As we mentioned at the beginning of the homily, if there is a building which is burning, or even if you have a large fire in your fireplace at home, you cannot miss it. So you can ask yourself the question I have asked so many times from this pulpit: When people look at you and they see your life, do they recognize that you are a Catholic? Do they see Jesus Christ at work within you? Or are you a person that they could walk by and not really notice? If they do not notice, the fire must not be burning too terribly bright. If they do not notice, maybe we are dealing with a smoldering wick that we need to nurse back into a flame and eventually get it to the point where it is blazing.
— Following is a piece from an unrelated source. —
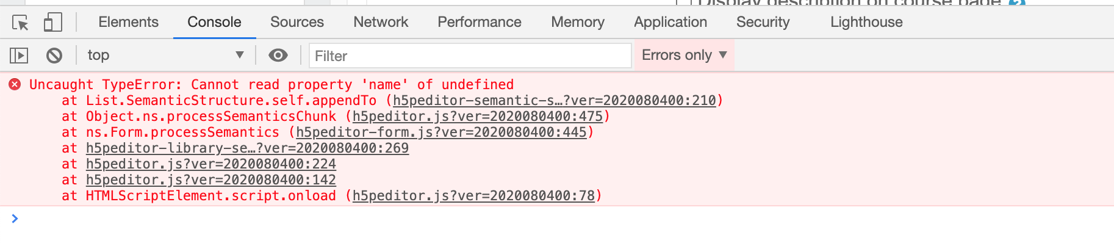Open the h5peditor-library-se link at line 269
The width and height of the screenshot is (1114, 243).
coord(247,148)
Again, we need to realize what that is going to mean. All we need to do, beyond looking at Our Lord's life, is look at the first reading and see what happened to the prophet Jeremiah. This is only one of the little incidents in Jeremiah's life. Because of the things that he was doing and because of his love for God, the people hated him. They went to the king and said, "Jeremiah needs to be put to death." They lower him down into the cistern and he sinks up to his waist in the mud. They are going to let him sit there and die. Are we willing to do whatever it requires? Are we willing to pay the price with Christ? Are we willing to be counted with Him and with that cloud of witnesses with which we are surrounded? Are we willing to suffer for Jesus Christ?
Look at the reading again from Saint Paul's Letter to the Hebrews; it says: "For the joy which lay before him, Christ endured the Cross, heedless of its shame." He accepted its suffering. He looked just beyond the physical cross and he looked at the salvation of humanity; He looked at eternity and Heaven; He looked at salvation and eternity for each one of us; and that was a joy that was beyond any shame that might be attached to the Cross. He threw off all of the natural level shame and He saw the Cross as the instrument of glory, not one of shame. That is why we hold that Cross high to this day.
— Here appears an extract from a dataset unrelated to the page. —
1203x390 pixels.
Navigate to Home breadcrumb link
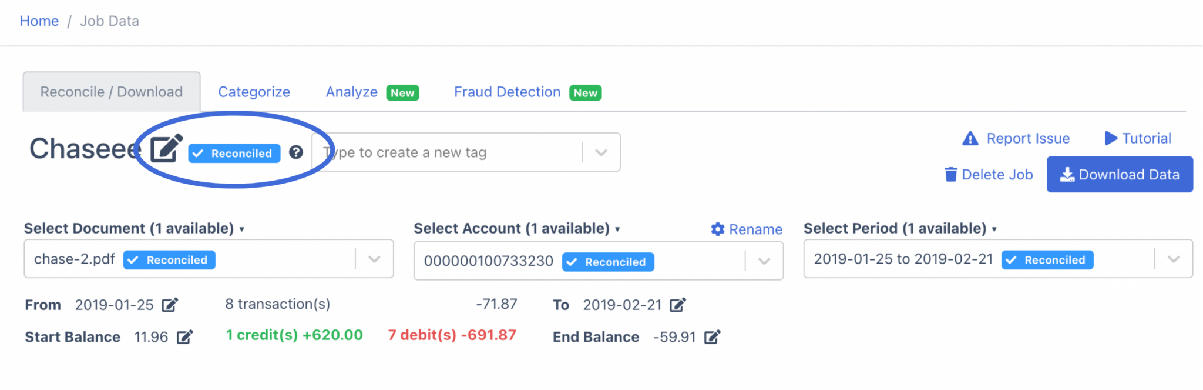(x=39, y=21)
We glory with Saint Paul in the Cross of Our Lord Jesus Christ through which, as Saint Paul says, "I have been crucified to the world, and the world has been crucified to me." And he says, "May I boast in nothing but the Cross of my Lord Jesus Christ." Can we say that? If that is the deepest attitude of our lives, then truly the fire of the love of God is burning brightly within our hearts. If we find ourselves shying away from the Cross - rather than running to the Cross, we run away from the Cross - then the fire of God is not burning very brightly within us.
We need to go back to that reading, look at it and say: "The Lord has come to start a fire, and how He desires that it would be ablaze!" He earnestly desires that fire within each one of us to be blazing brightly so that everyone will be able to see that we are united with Him; that we are willing to suffer with Him; that regardless of whatever shame the world may attach to anything, we will look beyond it and see the joy that is laid before us; that we will accept the sufferings in union with Christ and embrace them for the glory of God. The baptism needs to be fulfilled in each one of us and the fire needs to burn deeply and intensely within our hearts - the fire of the love of God, the fire which unites us to the Cross of Jesus Christ through which we have been crucified to the world, and the world to us.
Note: Father Altier does not write his homilies in advance, but relies solely upon the inspiration of the Holy Spirit. This text was transcribed from the audio recording of a homily by Father Robert Altier with minimal editing.